All operators of vessels used in commercial waterway transportation who acquire liquid fuel must keep adequate records of all fuel used for taxable purposes. Operators who are seeking an exclusion from the tax must keep records that will support any exclusion claimed.

Your records should include all of the following information.

  • The acquisition date and quantity of fuel delivered into storage tanks or the tanks on your vessel.

  • The identification number or name of each vessel using the fuel.

  • The departure time, departure point, route traveled, destination, and arrival time for each vessel.

If you claim an exemption from the tax, include in your records the following additional information as it pertains to you.

  • The draft of the vessel on each voyage.

  • The type of vessel in which you used the fuel.

  • The ultimate use of the cargo (for vessels operated by state or local governments).

Cellulosic or Second Generation Biofuel Not Used as Fuel

If you claimed the section 40 cellulosic or second generation biofuel producer credit, you are liable for an excise tax on each gallon of cellulosic or second generation biofuel if you do not use the fuel for the purposes described under Qualified Cellulosic Biofuel Production or Qualified Second Generation Biofuel Production next.

Qualified Cellulosic Biofuel Production.   This is cellulosic biofuel which during the tax year:
  1. Is sold by the producer to another person—

    1. For use by the buyer in the buyer’s trade or business to produce a qualified cellulosic biofuel mixture (other than casual off-farm production),

    2. For use by the buyer as a fuel in a trade or business, or

    3. Who sells the cellulosic biofuel at retail to another person and puts the cellulosic biofuel in the retail buyer’s fuel tank; or

  2. Is used or sold by the producer for any purpose described in (1) above.

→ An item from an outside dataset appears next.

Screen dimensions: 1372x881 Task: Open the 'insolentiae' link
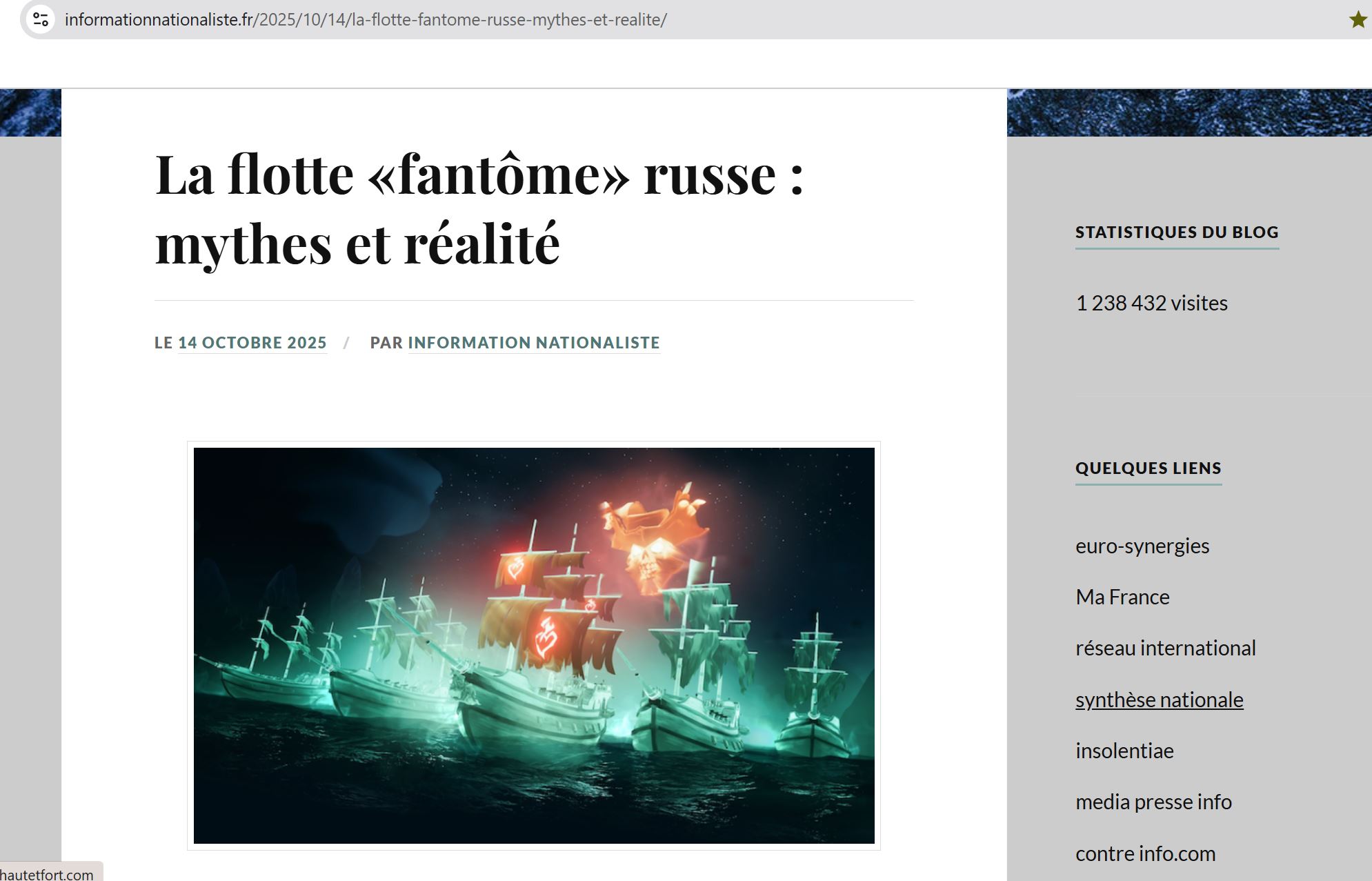click(x=1124, y=751)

Qualified cellulosic biofuel production does not include purchasing alcohol and increasing the proof of the alcohol through additional distillation. Nor does it include cellulosic biofuel that is not both produced in the United States or a U.S. possession and used as a fuel in the United States or a U.S. possession.

  A qualified cellulosic biofuel mixture combines cellulosic biofuel with gasoline or a special fuel. The producer of the mixture either:
  • Used it as a fuel, or

  • Sold it as fuel to another person.

Qualified Second Generation Biofuel Production.   This is second generation biofuel which during the tax year:
  1. Is sold by the producer to another person–

    1. For use by the buyer in the buyer’s trade or business to produce a qualified second generation biofuel mixture (other than casual off-farm production),

    2. For use by the buyer as a fuel in a trade or business, or

    3. Who sells the second generation biofuel at retail to another person and puts the second generation biofuel in the retail buyer’s fuel tank; or

  2. Is used or sold by the producer for any purpose described in (1) above.

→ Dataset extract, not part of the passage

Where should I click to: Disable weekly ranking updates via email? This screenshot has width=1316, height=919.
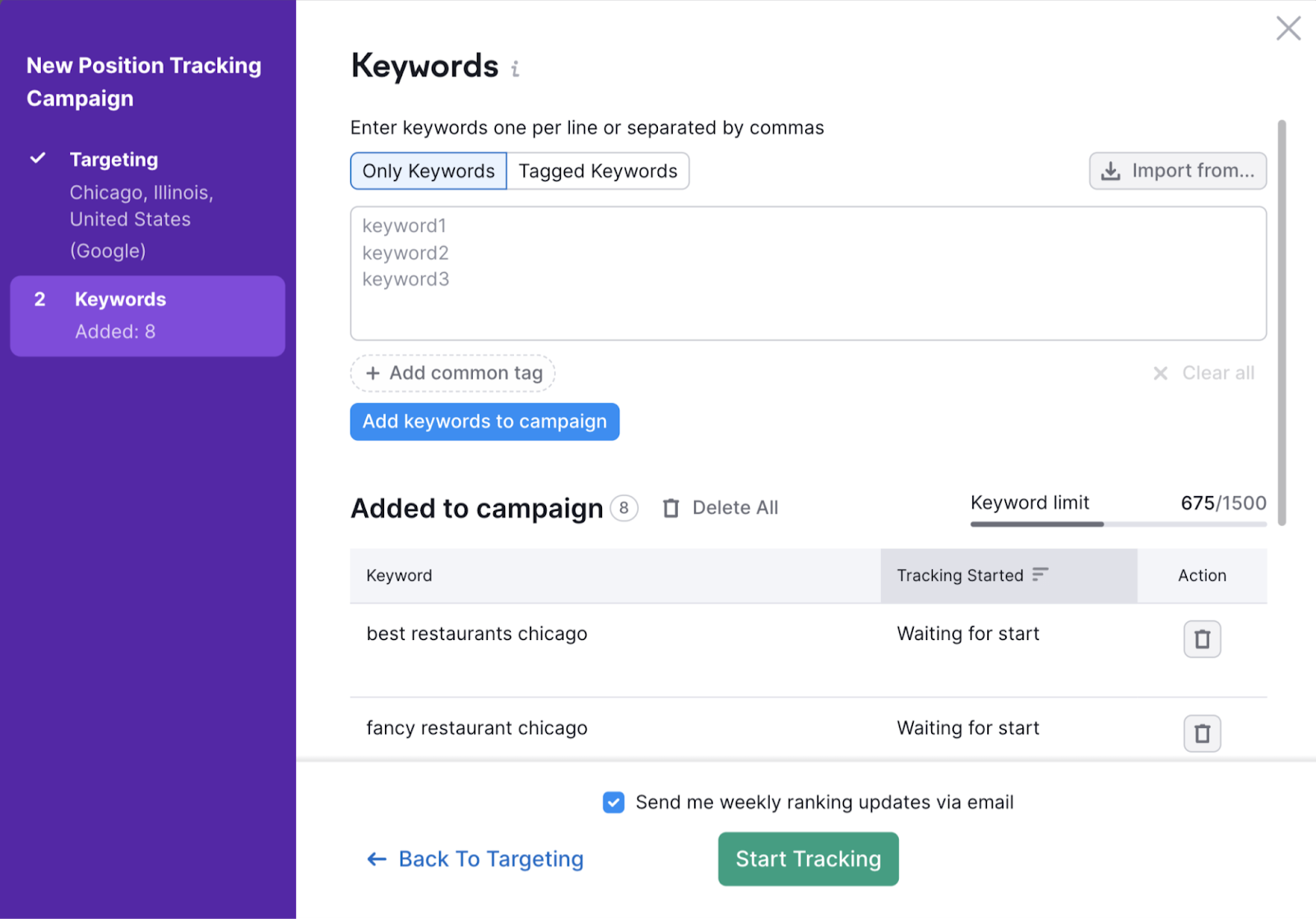click(x=614, y=802)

Qualified second generation biofuel production does not include purchasing alcohol and increasing the proof of the alcohol through additional distillation. Nor does it include second generation biofuel that is not both produced in the United States or a U.S. possession and used as a fuel in the United States or a U.S. possession. A qualified second generation biofuel mixture combines second generation biofuel with gasoline or a special fuel. The producer of the mixture either:
  • Used it as a fuel, or

  • Sold it as fuel to another person.

  Report the tax on Form 720. The rate of tax depends on the applicable rate used to figure the credit. No deposits are required.

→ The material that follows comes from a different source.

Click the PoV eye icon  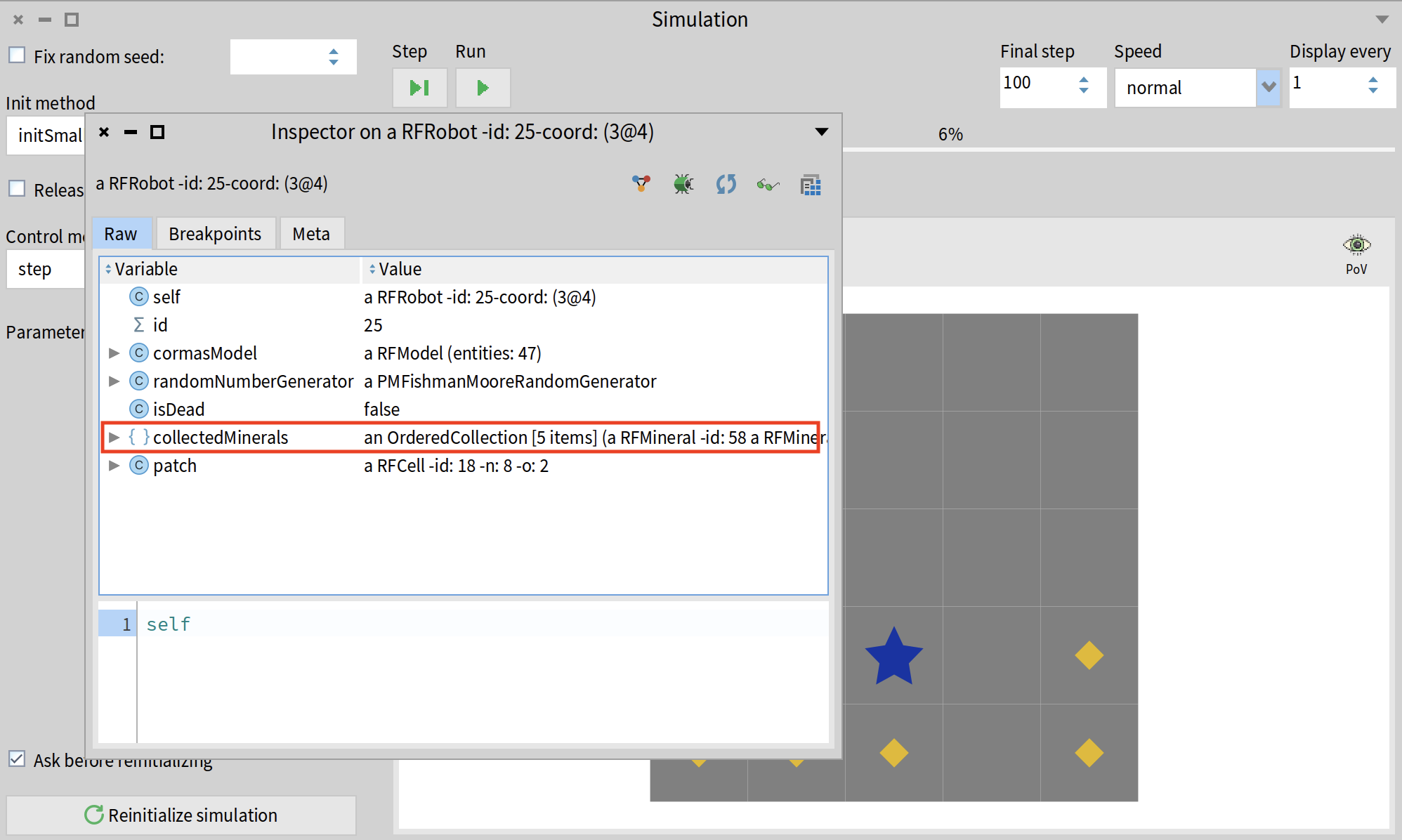(1356, 245)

Biodiesel Sold as But Not Used as Fuel

If the credit was claimed (either as an excise tax credit or income tax credit) or a refund was claimed, you are liable for an excise tax if you used the mixture or biodiesel other than as a fuel, separated the biodiesel from a mixture, or mixed the biodiesel.

Report the tax on Form 720. The rate of tax depends on the applicable rate used to figure the credit. No deposits are required.